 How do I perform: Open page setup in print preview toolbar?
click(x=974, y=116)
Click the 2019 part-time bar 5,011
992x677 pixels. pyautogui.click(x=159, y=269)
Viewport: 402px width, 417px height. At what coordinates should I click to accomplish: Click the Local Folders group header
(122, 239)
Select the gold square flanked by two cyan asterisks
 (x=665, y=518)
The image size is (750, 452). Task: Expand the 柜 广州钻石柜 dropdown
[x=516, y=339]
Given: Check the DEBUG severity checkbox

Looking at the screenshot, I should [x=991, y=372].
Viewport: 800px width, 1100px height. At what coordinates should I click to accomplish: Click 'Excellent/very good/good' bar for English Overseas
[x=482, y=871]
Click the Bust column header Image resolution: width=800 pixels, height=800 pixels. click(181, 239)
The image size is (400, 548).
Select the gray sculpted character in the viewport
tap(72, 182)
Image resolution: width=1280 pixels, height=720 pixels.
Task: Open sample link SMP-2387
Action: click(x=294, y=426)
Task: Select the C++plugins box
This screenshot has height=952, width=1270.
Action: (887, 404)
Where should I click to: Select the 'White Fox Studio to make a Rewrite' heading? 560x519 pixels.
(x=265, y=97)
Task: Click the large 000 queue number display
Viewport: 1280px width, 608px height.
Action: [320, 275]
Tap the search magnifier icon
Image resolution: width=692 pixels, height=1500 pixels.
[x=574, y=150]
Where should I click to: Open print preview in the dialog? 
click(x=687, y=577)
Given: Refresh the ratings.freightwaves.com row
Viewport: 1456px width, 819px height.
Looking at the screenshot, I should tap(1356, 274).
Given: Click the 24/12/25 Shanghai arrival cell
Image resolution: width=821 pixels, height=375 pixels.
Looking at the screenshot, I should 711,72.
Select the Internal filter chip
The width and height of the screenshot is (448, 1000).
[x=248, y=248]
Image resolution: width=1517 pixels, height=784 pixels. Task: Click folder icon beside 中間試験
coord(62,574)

══════════════════════════════

Please copy the items above word for word, from the line with "Where should I click to: Open" up to and including the line with "Looking at the screenshot, I should tap(1356, 274).".

* OUTPUT FOR THIS TASK
Where should I click to: Open print preview in the dialog? 
click(x=687, y=577)
Given: Refresh the ratings.freightwaves.com row
Viewport: 1456px width, 819px height.
Looking at the screenshot, I should tap(1356, 274).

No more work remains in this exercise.